Editor: That does not just happen. There must be a firm culture that values this kind of volunteerism.
Manning: Our culture does value volunteerism. I believe that each of us has a responsibility to engage in this kind of activity, and as a firm we work to ensure that everyone, partners, associates and staff, understands the value that the firm places on civic, community and pro bono activities. Indeed, once one of our people has demonstrated a personal commitment to some undertaking, the firm usually supports those activities through additional funding.
Editor: What do you see for the future? Where would you like the Jones Day Atlanta office to be in, say, five years?

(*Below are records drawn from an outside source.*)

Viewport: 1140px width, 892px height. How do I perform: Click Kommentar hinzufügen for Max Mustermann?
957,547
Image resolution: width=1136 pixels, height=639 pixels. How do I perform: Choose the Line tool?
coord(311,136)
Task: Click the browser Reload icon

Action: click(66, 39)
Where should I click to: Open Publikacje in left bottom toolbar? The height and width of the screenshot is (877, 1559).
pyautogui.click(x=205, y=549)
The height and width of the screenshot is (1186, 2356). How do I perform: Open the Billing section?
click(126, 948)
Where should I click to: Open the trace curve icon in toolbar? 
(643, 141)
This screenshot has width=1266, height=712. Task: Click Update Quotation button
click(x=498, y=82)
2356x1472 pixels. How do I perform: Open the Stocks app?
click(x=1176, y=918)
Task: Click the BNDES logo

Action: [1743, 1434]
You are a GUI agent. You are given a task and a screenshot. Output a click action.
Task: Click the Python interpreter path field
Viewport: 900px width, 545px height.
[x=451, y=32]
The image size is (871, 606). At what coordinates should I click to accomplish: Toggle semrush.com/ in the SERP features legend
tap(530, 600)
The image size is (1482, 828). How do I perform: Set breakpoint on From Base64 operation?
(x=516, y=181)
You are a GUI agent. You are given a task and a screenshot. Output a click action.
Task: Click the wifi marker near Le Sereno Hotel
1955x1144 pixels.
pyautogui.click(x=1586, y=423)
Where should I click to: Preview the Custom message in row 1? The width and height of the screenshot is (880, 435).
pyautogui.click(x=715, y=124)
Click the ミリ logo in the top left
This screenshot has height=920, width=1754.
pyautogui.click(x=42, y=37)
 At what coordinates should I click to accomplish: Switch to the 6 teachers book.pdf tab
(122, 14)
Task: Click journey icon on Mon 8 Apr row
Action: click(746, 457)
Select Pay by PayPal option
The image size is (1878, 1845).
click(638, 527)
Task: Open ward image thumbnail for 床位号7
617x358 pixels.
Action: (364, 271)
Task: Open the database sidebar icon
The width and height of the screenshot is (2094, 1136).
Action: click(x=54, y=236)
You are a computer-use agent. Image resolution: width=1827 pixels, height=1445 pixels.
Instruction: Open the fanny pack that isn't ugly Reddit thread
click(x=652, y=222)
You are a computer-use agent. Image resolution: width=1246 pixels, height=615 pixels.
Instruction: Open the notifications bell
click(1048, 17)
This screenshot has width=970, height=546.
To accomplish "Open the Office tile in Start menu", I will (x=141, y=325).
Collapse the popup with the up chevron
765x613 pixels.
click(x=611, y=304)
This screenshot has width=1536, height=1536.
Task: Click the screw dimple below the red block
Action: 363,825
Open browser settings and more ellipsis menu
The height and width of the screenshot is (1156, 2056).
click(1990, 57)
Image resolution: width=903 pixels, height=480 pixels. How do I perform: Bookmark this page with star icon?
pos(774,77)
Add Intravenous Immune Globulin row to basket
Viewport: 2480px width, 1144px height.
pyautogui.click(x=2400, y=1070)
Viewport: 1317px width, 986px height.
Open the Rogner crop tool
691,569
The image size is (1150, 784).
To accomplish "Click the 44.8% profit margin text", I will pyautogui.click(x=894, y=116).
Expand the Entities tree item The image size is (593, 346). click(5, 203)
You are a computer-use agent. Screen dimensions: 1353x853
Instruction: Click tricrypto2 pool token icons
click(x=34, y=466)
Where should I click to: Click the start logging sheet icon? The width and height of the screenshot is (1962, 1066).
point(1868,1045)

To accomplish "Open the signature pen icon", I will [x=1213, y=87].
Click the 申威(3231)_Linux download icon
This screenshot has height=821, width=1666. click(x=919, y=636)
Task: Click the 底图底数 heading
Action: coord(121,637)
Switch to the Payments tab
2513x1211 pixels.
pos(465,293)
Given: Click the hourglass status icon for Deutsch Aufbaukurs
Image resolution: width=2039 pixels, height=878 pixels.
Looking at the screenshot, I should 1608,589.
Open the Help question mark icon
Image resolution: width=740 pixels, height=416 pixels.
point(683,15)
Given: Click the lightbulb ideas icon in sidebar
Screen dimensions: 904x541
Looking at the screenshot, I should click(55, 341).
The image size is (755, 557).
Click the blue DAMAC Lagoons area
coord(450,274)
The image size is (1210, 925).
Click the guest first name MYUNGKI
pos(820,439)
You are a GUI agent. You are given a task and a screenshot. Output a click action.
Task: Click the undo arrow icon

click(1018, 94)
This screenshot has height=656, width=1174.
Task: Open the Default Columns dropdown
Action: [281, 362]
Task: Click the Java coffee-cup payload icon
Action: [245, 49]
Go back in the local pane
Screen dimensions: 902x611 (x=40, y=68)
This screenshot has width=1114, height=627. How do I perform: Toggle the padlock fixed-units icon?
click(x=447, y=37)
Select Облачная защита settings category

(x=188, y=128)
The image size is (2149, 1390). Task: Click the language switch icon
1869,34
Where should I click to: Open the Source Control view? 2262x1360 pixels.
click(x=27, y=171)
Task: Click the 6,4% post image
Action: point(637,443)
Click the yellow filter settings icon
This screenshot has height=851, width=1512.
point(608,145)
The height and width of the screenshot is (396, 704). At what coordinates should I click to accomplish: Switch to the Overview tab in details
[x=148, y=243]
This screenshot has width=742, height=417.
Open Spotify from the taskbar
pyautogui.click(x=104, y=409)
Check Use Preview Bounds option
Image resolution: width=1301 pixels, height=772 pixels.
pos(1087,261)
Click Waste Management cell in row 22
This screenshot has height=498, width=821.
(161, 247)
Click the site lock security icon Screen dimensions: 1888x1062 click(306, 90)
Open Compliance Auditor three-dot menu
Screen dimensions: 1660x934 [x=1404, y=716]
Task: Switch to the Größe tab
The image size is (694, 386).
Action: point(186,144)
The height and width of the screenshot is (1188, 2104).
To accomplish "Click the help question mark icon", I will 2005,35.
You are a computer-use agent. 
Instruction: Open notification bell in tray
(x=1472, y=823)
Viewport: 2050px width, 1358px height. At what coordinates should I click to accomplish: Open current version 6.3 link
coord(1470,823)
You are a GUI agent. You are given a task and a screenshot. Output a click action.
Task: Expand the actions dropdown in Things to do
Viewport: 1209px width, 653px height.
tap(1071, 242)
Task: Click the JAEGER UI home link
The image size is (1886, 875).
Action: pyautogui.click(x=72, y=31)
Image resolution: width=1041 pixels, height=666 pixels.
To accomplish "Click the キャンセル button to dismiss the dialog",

Manning: The Atlanta office has gone from close to 100 lawyers in 2000 to 140 today, and the firm is now 2,200 lawyers with over 650 abroad, primarily in Europe and Asia. Locally we have moved to Midtown and provided ourselves with sufficient space to grow beyond our current size. Over the next 15 years or so we have the space to grow to 180 or 190 lawyers, if warranted, and I am pretty certain that we will be 150-plus soon enough. I am very happy with our mix of practices at the moment. Most of the disciplines necessary for a full-service operation are in place now, including high-end private capital work, Erisa, taxation - including state tax work - active litigation, IP prosecution and transactional practices that complement what we do in this regard elsewhere both nationally and internationally. I think we will add to our bench strength in all of our groups. We do not, however, aspire to have an Atlanta office that is the size of the Atlanta- and other regionally-based firms that have originated in the Southeast. That would require us to duplicate capabilities in other firm locations that are simply not necessary here.
Editor: Is there anything you would like to add?
Manning: Our biggest challenge is to make all segments of the Atlanta community - the business community, the civic and community groups, the arts and theatre organizations and the educational institutions and museums - understand that no other law firm in Atlanta is in a position to provide access to the legal resources we have outside of Atlanta, both nationally and internationally. We are the lawyers who assisted with an art lending program for the Pushkin Museum in St. Petersburg which has resulted in exhibits never before seen in the West. We have represented the High Museum of Art in a six-year plan for art exchanges with the Louvre. We have been able to do this because of our international reach. It is my responsibility to bring this to the attention of people in Atlanta.